Multi-master feature for distributed networked control systems

This note focuses on the multi-master feature of the B-Box/B-Board that enables distributed networked control of power electronic systems.

The multi-master feature allows executing control codes on multiple B-Box/B-Board units interconnected using optical fiber (SFP). The imperix home-made protocol (RealSync) allows for low latency communication (sub-μs) and high data exchange rate (hundreds of kHz) all while keeping synchronized sampling instants and PWM signals (±2ns). As illustrated by the image below, these characteristics allow the effective distribution of control algorithms on multiple devices exchanging many signals at each control task execution, with only one control period of latency.

How to use the multi-master feature

Before proceeding, the B-Box/B-Board devices used as masters must be connected to the user’s PC using Ethernet cables.

No particular configuration is required to enable multi-master operation. The user simply has to create one control model per device (C/C++ project, Simulink, or PLECS file) and launch the code on devices that are interconnected using SFP cables. However, two points must be observed:

• A code must be running in every device before the PWM outputs can be enabled.
• (Beta) Launch code order:
  1. All codes must manually be stopped.
  2. All codes except for the root device(device #0) must be launched (in any order).
  3. The code of the root device (device #0) must be launched last.

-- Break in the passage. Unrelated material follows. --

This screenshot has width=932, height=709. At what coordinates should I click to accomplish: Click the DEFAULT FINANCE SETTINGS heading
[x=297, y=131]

By default, the user must open the target configuration window to manually start or stop the user code. However, as shown on the screenshots below, it possible to display the start/stop code button directly in the project panes. (required imperix SDK 2024.1 or later)

In a multi-master configuration, the following apply:

• All CLOCKs are natively synchronized and by extension the analog inputs sampling, control tasks execution and the PWM outputs are all synchronized.
• If a fault occurs anywhere on the network then the PWM outputs of all devices are immediately disabled.
• (Beta) The PWM outputs of each device have to be enabled independently.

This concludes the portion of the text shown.